# EXERCISE REQUIREMENTS:
A – Quote the passage below on Barty's tennis, starting with "If we bear in" and going on through "tactical intelligence themselves.".
B – Answer these questions from the Barty passage below.
(i) What kind of shot does the passage call Barty's "deadly" one?
(ii) Fans who turn up their noses at Barty are told not to wait for her to do what?
(iii) What does Barty's construction of the point sometimes proceed with little regard for?

*** PASSAGE SHOWN ***

If we bear in mind this particular characteristic of Barty’s, maybe we can begin to see the whole WTA tennis picture with a different eye. Basically, Barty doesn’t win simply because she has a deadly backhand slice or on account of what is – given her stature – a very impressive serve. And she doesn’t win just because she has a stellar forehand. She wins because in addition to all this she has an absolute talent for construction of the game. A degree of talent that, if not fully understood, may well prove counterproductive when it comes to an assessment of court performance: both of her own performance and that of her opponent’s. And let’s not forget that the opponents are not all the same or lacking in tactical intelligence themselves.
And to those tennis fans who turn up their noses at Barty I’d just like to say this:
don’t wait for Barty to retire from the game to discover that you miss that natural instinct of hers for tennis seen as development of the rally. Because at such a high level as this, we’re talking about a simply extraordinary gift, even if maybe less obvious and less sensational than other elements of tennis.
All perfect, then? Well, if I really wanted to nitpick about her tactical qualities, I might say this: maybe on occasion Barty’s construction of the point tends to proceed with little regard for the characteristics of the player she has in front of her. Maybe in certain situations, she would be better off carrying on working, or attacking the weak side of her opponent, even when the tennis manual, dealing with that situation in the abstract, would dictate that she should vary things and move over to her other side.

*** EXTRACTED MATERIAL ***

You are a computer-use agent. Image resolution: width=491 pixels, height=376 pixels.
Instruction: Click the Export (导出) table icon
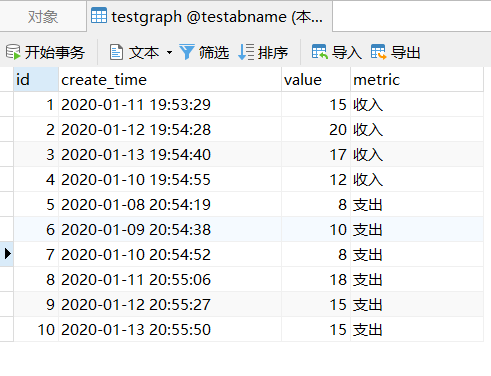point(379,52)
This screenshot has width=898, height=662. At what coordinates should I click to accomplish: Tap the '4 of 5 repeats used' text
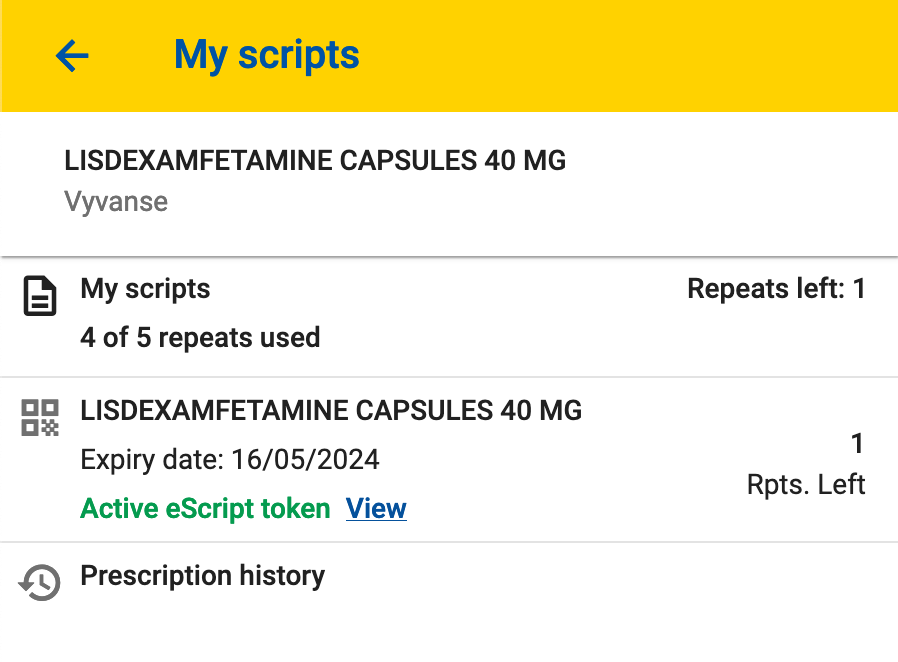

***
*** EXTRACTED MATERIAL ***

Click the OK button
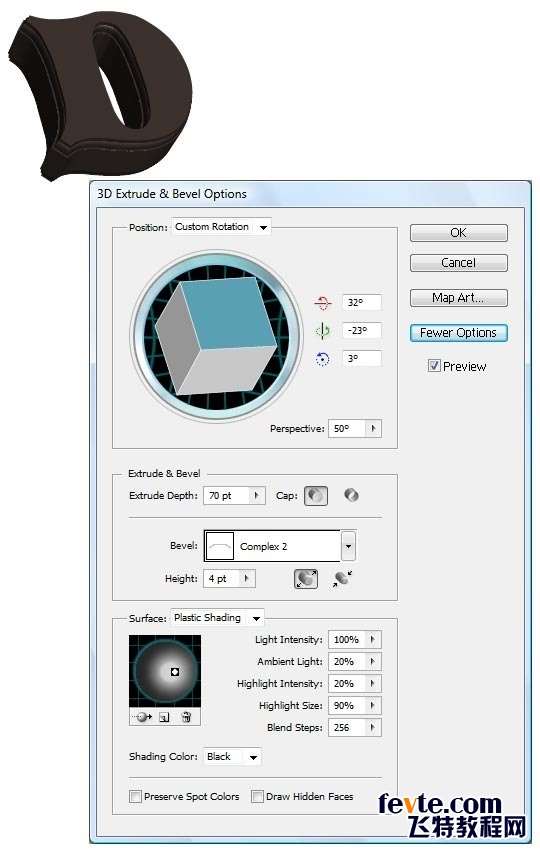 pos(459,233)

***

# SOLUTIONS:
A –
If we bear in mind this particular characteristic of Barty’s, maybe we can begin to see the whole WTA tennis picture with a different eye. Basically, Barty doesn’t win simply because she has a deadly backhand slice or on account of what is – given her stature – a very impressive serve. And she doesn’t win just because she has a stellar forehand. She wins because in addition to all this she has an absolute talent for construction of the game. A degree of talent that, if not fully understood, may well prove counterproductive when it comes to an assessment of court performance: both of her own performance and that of her opponent’s. And let’s not forget that the opponents are not all the same or lacking in tactical intelligence themselves.

B –
(i) Her backhand slice.
(ii) Retire from the game.
(iii) The characteristics of the player she has in front of her.